A tanker truck would carry 8,000 gallons , it would need a lot of tanker trucks driving all the way across the Permian into Cushing, think of the traffic on local, State and Interstate Highways. Oil field traffic is bad enough in the oil boom areas. Besides, it makes more sense economically and physically to move the Permian hydrocarbons to Corpus Christi, Houston for exports. Rail tanker cars make more sense, but pipelines are safer and more economical to move crude and other hydrocarbons from the Permian to the Gulf Coast. Major integrated companies and midstream companies are making massive investments for pipeline take away capacities. Once there is a clear position on the Chinese trade tariff issues (China has left out US crude oil for now) from the increased 25% tariff, the exports to China will pick up even more so than the volumes they were buying pre June 2018, the rush to expand tale away capacity will be full steam. I dont think the companies investing in the Permian are deterred by the tariff issue, but when China starts buying US crude in larger volumes, there will be pressure to expedite things.

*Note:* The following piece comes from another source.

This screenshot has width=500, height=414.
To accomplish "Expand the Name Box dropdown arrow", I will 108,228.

Look @ what happened in the Bakken , pre-pipeline(s), lots and lots of rail tanker cars moving Bakken crude, now with pipelines in operations that pressure has eased.

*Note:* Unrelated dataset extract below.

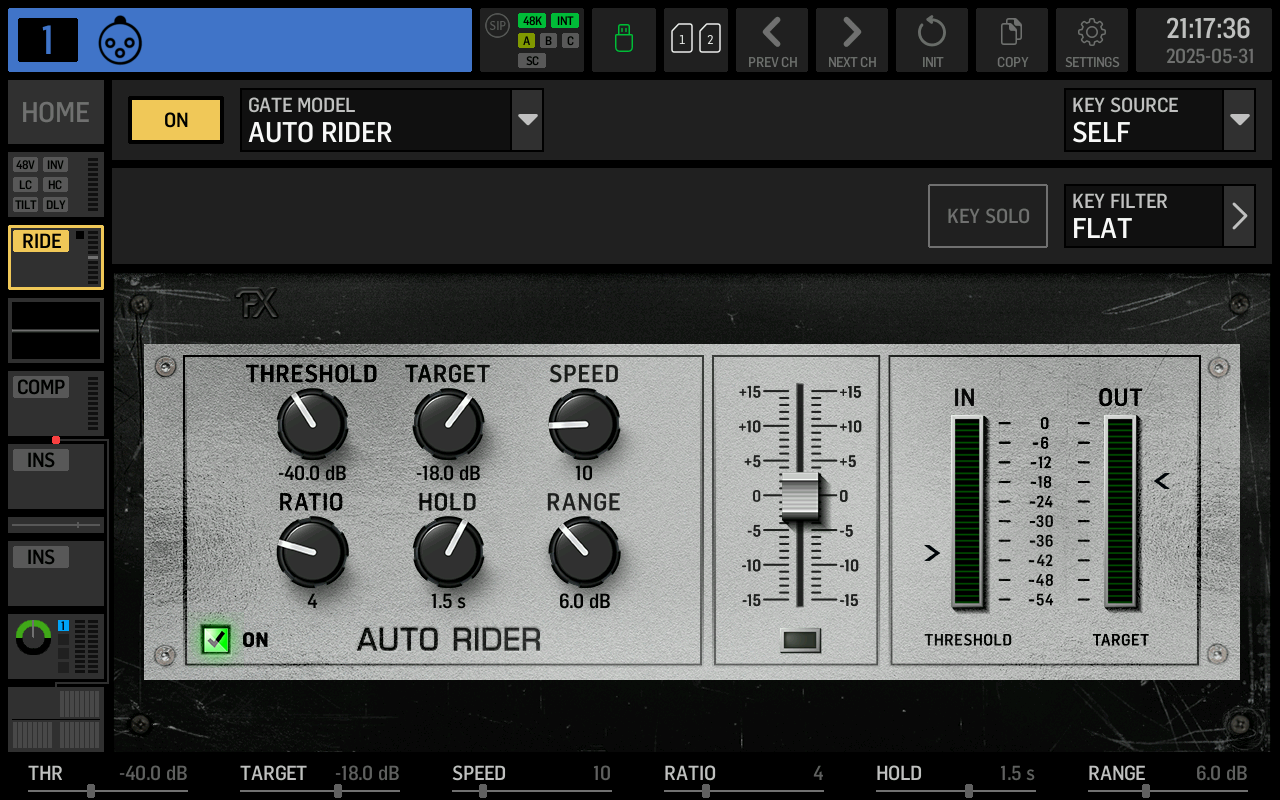
Task: Click the small button below the gain fader
Action: pos(800,641)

Thanks for the response.  I was curious if the dollars and cents of using tanker trucks, 8,000 gallons at a time as you say, could be used and maintain any profitability.

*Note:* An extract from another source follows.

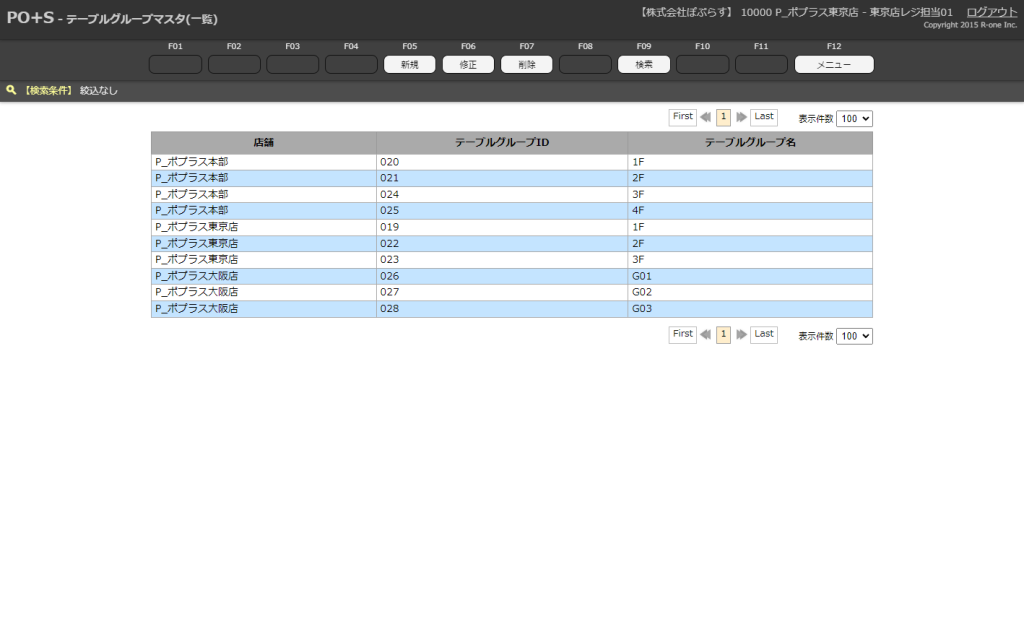Click next page arrow in bottom pagination
1024x619 pixels.
[x=741, y=335]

I understand that ground has been broken and plans are on the table but pipelines take years to build.  I also understand that the railroads are loathe to increase purchases of bulk oil hauling rail cars for fear of another downturn in world economy and/or oil demand leaving them with lots of unused assets that won’t pay for themselves.

But, could tanker trucking from the Permian to the Texas Gulf Coast as you suggest, help with the bottleneck while maintaning profitability?